Фрэнк улыбнулся, наслаждаясь собой. “Ну, они построили это для нас, Службу. Новые офисы. Но по какой-то причине из этого ничего не вышло. Итак, отель. За исключением того, что комнаты могут быть немного странными. Красный свет, зеленый свет над дверью. Чтобы вызвать горничную, говорят сейчас. Но они были построены как комнаты для допросов. Знаете, покраснел бы, если бы кого-то все еще допрашивали ”. Он остановился, уловив выражение лица Саймона. “В любом случае, китайцы, похоже, не возражают. Очень популярен среди делегаций. Ресторан тоже неплохой. Если ты в настроении для китайской кухни. Мы можем сходить туда однажды ночью, если хочешь ”.
“Я здесь не так уж долго”.
“В любом случае, неделя. По крайней мере. И ты должен приехать на дачу. Джоанна с нетерпением ждет этого ”.
“Джо”, - тихо сказал Саймон, еще одна вещь, которую он, казалось, забыл. Когда-то все, о чем он думал. “Как она?”
“Немного не в себе. Она хотела прийти сегодня вечером, но я сказал, что ты будешь там рано, не нужно торопить события. Я думаю, она немного нервничает. Встречаюсь с кем-то из Штатов. Что ты подумаешь. Ты первый. Из прошлого.”
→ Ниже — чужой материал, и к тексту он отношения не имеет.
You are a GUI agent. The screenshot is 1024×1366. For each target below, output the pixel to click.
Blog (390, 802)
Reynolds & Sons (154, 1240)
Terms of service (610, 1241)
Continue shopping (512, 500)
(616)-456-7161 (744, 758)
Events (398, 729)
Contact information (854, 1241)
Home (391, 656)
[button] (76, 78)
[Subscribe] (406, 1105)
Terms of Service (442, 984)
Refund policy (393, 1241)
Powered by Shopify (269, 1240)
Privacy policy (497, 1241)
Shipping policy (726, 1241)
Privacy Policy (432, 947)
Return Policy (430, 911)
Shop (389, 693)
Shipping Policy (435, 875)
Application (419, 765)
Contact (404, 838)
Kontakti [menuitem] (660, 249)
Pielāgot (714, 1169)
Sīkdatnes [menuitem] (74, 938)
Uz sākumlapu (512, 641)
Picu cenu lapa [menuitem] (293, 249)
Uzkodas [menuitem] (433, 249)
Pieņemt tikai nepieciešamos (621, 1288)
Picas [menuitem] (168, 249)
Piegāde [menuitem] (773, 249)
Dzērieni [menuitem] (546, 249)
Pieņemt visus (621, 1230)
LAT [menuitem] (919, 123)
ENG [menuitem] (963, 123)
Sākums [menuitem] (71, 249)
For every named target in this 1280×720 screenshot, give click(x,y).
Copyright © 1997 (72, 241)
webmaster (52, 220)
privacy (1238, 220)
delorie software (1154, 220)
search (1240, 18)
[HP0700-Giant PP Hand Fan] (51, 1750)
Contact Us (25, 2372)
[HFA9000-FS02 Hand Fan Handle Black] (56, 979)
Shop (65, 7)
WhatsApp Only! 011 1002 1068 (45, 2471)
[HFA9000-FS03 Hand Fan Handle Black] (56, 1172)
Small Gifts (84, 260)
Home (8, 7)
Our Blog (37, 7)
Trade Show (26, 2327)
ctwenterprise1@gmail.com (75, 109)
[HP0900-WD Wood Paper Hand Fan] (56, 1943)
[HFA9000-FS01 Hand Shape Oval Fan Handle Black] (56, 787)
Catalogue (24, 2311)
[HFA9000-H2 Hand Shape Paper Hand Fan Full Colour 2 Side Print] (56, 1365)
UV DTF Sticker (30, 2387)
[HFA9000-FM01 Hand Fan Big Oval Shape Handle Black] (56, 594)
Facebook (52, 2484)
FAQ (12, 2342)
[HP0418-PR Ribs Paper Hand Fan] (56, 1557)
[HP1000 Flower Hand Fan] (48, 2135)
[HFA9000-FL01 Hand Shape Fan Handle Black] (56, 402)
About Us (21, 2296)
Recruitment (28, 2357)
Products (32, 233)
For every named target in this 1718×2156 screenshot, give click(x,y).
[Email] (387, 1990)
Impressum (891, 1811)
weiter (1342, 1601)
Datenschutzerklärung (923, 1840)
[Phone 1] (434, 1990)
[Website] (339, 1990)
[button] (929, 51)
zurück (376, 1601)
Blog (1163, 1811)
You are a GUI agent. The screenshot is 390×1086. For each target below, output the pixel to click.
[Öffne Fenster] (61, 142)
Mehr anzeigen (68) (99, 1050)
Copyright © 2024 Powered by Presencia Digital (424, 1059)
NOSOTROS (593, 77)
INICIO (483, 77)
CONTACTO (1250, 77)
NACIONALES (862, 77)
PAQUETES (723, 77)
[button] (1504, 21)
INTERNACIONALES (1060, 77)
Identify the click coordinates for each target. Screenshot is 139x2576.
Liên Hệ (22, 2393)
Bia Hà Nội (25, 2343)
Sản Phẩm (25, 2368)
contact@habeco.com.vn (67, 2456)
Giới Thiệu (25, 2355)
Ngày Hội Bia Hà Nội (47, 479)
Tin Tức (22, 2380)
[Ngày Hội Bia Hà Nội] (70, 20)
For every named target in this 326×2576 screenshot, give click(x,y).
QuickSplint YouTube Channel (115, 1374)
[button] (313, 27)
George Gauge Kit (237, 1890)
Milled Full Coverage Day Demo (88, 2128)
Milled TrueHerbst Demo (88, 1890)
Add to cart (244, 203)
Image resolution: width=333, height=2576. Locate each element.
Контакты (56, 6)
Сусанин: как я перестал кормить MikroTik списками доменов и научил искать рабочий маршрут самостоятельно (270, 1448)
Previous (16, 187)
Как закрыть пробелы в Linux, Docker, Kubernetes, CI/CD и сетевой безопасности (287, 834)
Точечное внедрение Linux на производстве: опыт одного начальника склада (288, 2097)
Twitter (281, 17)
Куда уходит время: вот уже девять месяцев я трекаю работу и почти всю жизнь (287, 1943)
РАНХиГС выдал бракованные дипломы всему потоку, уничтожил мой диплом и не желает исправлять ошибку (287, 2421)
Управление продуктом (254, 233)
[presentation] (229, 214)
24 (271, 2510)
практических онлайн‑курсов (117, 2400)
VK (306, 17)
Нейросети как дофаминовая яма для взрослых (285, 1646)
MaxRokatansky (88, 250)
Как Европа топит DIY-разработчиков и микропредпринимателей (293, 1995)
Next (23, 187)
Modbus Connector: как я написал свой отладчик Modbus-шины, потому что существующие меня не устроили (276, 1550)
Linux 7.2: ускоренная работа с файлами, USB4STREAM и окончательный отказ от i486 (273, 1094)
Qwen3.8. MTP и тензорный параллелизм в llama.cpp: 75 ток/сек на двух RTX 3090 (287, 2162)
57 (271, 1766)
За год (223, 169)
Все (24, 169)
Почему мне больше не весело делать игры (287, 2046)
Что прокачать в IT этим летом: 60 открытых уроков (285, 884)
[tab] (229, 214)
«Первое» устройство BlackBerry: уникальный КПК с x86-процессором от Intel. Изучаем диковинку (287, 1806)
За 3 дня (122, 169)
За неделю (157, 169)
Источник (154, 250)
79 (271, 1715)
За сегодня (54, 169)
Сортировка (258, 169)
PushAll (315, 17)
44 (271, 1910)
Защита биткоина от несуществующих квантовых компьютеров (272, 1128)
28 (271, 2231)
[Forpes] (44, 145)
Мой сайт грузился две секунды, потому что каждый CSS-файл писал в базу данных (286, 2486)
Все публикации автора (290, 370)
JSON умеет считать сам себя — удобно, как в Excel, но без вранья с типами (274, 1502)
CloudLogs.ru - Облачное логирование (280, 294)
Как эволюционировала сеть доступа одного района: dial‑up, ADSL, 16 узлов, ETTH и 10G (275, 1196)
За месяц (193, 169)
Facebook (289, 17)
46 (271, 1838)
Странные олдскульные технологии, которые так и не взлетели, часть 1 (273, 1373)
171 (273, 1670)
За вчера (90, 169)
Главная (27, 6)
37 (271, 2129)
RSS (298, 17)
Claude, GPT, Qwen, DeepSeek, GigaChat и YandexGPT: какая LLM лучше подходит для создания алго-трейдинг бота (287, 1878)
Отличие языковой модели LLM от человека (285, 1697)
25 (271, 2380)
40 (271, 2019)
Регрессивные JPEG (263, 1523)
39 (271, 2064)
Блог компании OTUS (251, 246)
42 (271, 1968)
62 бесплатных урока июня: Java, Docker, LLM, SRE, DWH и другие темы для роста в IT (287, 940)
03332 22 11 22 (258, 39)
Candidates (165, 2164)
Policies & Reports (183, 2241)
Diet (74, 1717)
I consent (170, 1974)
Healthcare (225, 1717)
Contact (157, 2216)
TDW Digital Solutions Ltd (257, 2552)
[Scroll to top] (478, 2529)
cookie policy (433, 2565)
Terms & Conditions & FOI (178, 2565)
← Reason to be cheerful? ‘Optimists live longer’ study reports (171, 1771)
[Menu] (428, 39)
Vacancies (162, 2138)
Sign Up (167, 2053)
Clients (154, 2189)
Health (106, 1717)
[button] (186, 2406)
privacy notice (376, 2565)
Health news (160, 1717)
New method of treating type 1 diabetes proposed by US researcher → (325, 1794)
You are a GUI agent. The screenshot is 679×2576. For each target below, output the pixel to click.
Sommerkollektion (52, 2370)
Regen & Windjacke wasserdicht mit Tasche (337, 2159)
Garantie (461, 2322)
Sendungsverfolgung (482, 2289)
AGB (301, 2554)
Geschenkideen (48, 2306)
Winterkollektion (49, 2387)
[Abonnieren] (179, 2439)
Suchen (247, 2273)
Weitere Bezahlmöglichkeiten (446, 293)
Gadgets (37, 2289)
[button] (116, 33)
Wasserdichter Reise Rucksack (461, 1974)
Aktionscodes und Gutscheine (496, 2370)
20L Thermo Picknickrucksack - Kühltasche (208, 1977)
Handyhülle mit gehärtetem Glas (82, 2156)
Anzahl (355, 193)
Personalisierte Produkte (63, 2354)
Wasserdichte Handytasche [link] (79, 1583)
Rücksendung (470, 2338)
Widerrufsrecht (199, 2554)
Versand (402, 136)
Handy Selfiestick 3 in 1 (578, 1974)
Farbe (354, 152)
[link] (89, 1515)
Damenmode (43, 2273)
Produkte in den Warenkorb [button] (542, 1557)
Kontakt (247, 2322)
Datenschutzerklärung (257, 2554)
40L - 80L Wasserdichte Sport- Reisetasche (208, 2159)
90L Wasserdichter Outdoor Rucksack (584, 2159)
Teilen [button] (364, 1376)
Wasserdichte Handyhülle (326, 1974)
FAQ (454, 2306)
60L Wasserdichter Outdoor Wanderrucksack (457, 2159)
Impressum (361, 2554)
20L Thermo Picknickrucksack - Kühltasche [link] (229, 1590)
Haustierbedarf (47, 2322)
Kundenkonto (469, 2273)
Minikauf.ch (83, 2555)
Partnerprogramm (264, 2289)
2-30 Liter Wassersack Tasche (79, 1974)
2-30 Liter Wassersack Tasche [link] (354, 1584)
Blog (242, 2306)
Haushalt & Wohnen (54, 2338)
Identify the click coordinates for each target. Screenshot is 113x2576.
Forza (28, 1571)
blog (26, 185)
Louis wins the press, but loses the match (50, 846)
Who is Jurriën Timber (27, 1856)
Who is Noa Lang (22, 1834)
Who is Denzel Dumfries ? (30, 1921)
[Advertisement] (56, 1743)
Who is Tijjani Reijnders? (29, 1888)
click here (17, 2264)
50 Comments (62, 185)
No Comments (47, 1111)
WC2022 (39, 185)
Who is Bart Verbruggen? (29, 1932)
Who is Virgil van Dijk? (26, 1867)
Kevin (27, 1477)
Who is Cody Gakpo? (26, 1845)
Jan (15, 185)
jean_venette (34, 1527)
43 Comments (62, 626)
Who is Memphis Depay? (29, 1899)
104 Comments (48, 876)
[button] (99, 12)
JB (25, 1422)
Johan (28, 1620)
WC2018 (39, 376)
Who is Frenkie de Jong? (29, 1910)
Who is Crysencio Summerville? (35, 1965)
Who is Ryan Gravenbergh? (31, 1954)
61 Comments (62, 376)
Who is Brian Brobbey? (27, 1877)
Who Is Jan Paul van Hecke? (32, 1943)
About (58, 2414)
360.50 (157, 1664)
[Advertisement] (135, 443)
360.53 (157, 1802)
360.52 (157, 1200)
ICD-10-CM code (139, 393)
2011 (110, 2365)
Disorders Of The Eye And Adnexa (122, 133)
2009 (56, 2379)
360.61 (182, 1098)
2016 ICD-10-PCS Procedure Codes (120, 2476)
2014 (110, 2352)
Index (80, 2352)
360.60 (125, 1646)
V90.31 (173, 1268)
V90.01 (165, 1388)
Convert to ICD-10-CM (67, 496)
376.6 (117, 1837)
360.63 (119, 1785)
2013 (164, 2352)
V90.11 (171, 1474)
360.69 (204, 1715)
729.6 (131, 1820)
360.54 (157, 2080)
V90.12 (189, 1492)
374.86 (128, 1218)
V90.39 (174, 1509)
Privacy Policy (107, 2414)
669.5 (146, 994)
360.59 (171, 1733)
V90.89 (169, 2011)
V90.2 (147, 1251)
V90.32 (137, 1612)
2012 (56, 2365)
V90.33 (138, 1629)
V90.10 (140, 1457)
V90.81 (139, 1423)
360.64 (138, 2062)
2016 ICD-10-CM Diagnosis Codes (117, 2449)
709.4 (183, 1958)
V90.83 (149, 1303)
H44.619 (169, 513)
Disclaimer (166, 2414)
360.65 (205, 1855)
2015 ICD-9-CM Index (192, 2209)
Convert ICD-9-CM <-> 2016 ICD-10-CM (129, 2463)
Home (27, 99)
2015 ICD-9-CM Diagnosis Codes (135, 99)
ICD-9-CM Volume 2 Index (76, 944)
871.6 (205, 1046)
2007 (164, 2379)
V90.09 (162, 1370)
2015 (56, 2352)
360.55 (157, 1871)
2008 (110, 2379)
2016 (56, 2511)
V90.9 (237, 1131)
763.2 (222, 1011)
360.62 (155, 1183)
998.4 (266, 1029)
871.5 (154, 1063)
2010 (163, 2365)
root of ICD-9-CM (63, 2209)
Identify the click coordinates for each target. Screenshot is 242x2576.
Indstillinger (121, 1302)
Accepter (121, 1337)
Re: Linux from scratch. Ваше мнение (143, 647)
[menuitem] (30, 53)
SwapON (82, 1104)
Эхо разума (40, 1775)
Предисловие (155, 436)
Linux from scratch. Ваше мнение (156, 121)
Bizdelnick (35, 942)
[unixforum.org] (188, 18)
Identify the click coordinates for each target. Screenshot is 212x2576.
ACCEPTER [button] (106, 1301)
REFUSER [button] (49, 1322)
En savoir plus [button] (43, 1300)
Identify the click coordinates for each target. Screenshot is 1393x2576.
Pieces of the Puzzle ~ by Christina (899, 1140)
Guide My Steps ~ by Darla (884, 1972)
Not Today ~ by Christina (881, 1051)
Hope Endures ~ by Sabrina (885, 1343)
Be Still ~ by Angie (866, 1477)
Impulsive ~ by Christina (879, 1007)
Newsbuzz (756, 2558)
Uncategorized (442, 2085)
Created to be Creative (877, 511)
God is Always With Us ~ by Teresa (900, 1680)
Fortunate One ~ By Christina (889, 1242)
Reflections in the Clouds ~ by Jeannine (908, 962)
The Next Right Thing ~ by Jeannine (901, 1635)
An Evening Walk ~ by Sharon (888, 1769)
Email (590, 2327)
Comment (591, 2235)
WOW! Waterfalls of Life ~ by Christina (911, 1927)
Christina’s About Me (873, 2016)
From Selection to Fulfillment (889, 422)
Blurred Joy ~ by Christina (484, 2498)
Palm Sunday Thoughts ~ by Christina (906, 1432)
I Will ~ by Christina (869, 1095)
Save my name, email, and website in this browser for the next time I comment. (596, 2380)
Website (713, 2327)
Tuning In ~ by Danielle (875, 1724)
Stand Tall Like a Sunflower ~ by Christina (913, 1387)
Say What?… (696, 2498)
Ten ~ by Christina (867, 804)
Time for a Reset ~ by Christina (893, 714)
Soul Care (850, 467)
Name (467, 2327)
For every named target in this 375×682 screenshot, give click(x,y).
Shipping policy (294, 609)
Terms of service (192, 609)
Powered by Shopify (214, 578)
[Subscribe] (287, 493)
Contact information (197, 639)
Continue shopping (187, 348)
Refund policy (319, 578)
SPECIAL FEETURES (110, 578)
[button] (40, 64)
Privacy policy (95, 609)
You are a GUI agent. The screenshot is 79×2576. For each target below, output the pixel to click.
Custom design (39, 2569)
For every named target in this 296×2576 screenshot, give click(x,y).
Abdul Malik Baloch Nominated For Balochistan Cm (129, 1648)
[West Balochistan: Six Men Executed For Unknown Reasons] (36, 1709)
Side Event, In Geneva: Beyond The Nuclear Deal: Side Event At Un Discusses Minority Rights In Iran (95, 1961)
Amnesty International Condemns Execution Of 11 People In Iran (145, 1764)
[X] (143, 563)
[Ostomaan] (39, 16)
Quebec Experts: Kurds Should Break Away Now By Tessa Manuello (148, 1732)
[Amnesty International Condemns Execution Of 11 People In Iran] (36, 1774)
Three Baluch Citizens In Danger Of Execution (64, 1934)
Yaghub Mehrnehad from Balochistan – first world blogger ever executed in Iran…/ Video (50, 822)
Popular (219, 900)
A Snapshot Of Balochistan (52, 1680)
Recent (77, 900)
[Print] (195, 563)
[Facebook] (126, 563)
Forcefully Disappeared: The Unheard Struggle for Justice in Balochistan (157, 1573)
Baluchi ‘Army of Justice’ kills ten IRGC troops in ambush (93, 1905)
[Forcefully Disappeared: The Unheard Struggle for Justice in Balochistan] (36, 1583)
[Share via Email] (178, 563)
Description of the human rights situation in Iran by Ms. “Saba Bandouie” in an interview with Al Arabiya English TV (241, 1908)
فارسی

“Но ей это нравится?” Кто-то, кто был в Эль-Марокко, ее длинные волосы развевались позади нее, когда она танцевала. Белые плечи, широкая улыбка, накрашенная губной помадой. Не будь таким серьезным, говорила она, таща его на танцпол, это может сделать любой. Не такие, как она.
“Ну, вроде. Ей ничего по-настоящему не нравится с тех пор, как умер Ричи ”, - сказал он, почти бормоча, как будто из него вытягивали слова. “Для нее это было тяжело”.
“Мне жаль. Я должен был сказать первым делом —”
Фрэнк отверг это. “Все в порядке. Это было давно. Ты думаешь, что лучше никогда не станет, но это так. Даже что-то вроде этого”.
“Он был болен?”
“Менингит. Никто ничего не мог сделать. Лучший уход. Больница в Пехотной.” Он оглянулся. “Это служебный госпиталь. Лучший уход”.
“Служебный госпиталь. У КГБ есть своя больница?”
Фрэнк кивнул. “Я знаю, о чем ты думаешь. Возможно, ты прав. Но когда это ты — твой сын - нуждаешься в привилегии, ты благодарен. Вы должны понять, как обстоят здесь дела. Все это, ” сказал он, махнув рукой в сторону окна, - вы должны представить, что это будет. Как далеко мы зашли. Но Служба всегда была чем—то особенным. Профессиональный. Там, снаружи, иногда задаешься вопросом, работает ли что-нибудь? Но внутри, на Службе, все работает”.
“Ты не пишешь об этом. Ричи. В книге. Или Джо. Ты никогда не упоминаешь ее ”.